4 - Recurrence

Summary

The sum total of the energy in the universe is determinate, it is not infinite. Consequently the number of positions, changes, combinations of this energy, although tremendously large and practically “innnumerable”, is nevertheless determinate and not infinite. But time, in which the universe exercises its energy, is infinite … Consequently the development at this moment must be a repetition, so too that which it produces and that from which it arises, and so forwards and backwards … the total arrangement of all forms of energy ever recurs.

Friedrich Nietzsche (1844–1900)

Introduction: random systems and recurrence

Imagine an experiment where an unbiased coin is tossed at random over and over again.
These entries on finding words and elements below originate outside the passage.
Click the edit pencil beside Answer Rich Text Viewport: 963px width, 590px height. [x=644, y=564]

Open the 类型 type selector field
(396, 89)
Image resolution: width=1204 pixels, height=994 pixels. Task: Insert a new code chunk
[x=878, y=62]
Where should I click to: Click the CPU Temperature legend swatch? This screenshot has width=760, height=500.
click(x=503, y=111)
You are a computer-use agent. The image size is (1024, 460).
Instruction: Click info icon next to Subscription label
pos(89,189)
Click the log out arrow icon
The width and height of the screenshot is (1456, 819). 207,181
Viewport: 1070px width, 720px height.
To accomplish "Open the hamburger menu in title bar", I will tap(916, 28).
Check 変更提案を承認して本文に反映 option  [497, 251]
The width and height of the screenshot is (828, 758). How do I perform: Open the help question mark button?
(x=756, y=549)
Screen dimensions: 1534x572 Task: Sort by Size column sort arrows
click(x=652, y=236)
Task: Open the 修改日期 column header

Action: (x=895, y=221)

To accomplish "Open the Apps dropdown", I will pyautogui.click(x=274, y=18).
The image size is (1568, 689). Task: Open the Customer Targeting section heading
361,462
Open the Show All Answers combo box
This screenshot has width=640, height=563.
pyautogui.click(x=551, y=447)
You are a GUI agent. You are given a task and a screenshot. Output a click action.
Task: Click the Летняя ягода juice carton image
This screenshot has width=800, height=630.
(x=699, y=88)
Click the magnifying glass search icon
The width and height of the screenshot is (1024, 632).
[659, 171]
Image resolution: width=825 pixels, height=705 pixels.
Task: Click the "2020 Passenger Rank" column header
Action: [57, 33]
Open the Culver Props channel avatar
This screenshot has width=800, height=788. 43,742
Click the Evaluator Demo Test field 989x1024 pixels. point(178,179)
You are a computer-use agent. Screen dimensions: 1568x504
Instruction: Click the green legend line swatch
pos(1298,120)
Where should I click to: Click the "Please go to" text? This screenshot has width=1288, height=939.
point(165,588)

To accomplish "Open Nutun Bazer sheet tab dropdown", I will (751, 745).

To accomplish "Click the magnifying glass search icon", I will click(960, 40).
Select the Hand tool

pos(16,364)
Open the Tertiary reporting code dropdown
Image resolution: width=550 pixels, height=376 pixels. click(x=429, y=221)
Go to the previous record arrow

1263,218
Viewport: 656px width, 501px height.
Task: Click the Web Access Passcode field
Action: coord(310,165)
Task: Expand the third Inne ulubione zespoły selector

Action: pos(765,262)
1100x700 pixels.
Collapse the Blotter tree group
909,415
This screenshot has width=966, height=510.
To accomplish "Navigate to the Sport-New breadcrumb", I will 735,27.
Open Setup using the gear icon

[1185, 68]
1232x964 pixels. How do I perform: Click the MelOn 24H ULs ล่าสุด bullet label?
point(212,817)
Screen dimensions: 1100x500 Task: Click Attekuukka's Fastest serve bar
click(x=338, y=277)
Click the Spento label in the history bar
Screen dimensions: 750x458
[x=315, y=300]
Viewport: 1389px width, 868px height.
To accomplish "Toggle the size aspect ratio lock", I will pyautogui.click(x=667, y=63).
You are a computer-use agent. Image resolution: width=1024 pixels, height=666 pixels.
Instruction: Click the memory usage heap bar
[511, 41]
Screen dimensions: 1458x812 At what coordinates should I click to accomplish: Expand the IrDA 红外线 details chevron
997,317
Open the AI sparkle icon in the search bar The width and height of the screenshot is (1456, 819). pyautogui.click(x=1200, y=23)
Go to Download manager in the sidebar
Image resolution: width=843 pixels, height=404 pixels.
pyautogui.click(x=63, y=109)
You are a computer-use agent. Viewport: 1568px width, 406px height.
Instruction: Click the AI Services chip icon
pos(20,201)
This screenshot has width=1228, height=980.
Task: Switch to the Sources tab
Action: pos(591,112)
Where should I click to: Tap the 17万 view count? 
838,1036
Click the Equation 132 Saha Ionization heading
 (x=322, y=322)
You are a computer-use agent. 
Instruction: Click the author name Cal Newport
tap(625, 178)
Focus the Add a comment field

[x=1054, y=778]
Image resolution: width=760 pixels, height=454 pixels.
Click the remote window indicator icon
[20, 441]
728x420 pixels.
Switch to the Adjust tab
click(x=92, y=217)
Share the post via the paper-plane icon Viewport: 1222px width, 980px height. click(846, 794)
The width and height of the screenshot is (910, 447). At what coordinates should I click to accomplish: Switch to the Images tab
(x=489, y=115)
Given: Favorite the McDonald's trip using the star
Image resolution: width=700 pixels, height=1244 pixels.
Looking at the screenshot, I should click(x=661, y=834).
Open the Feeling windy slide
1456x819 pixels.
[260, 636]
Then, recurrence in this process is illustrated by the fact that, sooner or later, we expect to get the outcome “heads”. What is more, if we continue tossing, sooner or later we expect to get the result “heads” again—the outcome “heads” will then have recurred.

More generally, imagine a process developing over time. One state of the process may be observed and then, at a later time, the same state, or one close to it, may be observed again. We might say that the original state of the process has recurred or has recurred in some approximate sense. Such recurrence phenomena are common in nature. For example, the seasons recur at fixed times of the year, the sun rises once every twenty four hours and many astronomical phenomena recur in a like manner.